Do note that CPython bytecode has explicit break, continue, and "for loop" instructions, and (ofc) the language itself has no goto- so you can unambiguously recover high-level structure from a CFG far more easily than you might with compiled C.
Yes and no. If you are sure that you start out with something generated by Python, then assuming the Python compiler is faithful, then of course you can always produces source code that doesn't have goto's in it. If instead someone crafts custom bytecode, like I did here: http://rocky.github.io/pycon2018-light.co/#/ it might not have a high-level Python translation.
When there is a translation, is it always unambiguous? No. The same bytecode could get decompiled "a and b" or as "if a: b".
Why this happens less often in Python, especially earlier versions fo Python, is that it's code generation is very much template driven and there very little in the way of the kinds of compiler optimization that would make decompiling control flow otherwise harder.

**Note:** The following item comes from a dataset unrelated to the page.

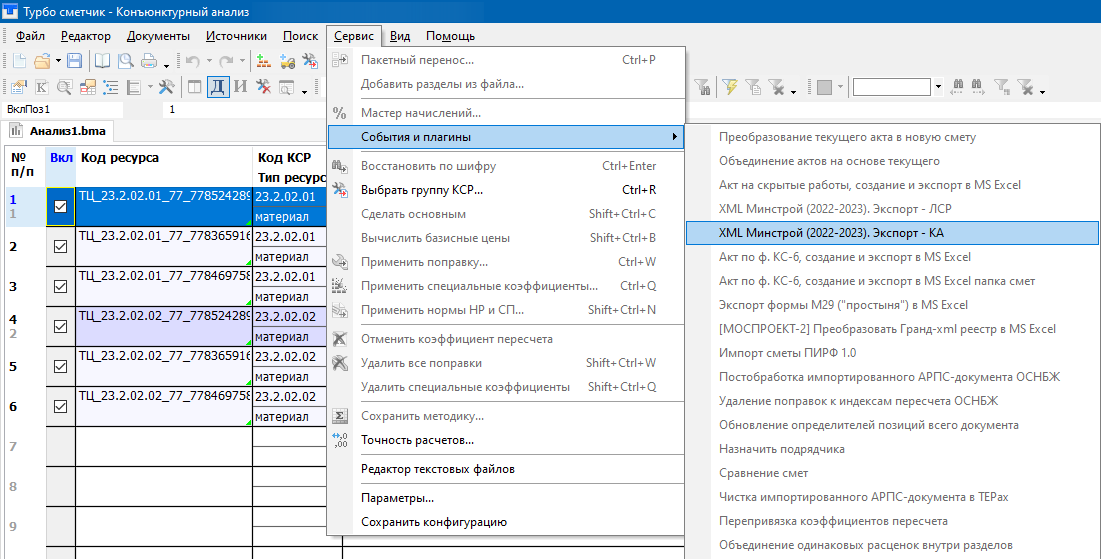Click the Save (floppy disk) toolbar icon
Screen dimensions: 1101x559
[x=75, y=61]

Using the example given above, I believe earlier versions of Python would always enclose the "then" statement/expression with "push_block", "pop_block" pairs. Even though in certain situations (no new variables are introduced in the "then" block) this isn't needed. But the fact that those two additional instructions are there can then distinguish between those two different constructs.
It is sort of like matching ancestry based on the largely "junk" DNA strands that exist in a person.
Finally, I should note that Python with its control structures with "else" clauses like "for/else" "while/else" and "try/else" make control flow detection much harder. And this is the major weakness of uncompyle6.
That's why I started https://github.com/rocky/python-control-flow to try to address this. In contrast, the current python uncompyle6 code which has a lot of hacky control flow detection, this creates a control flow graph, computes dominators and reverse domninators in support of distinguishing these high-level structures better.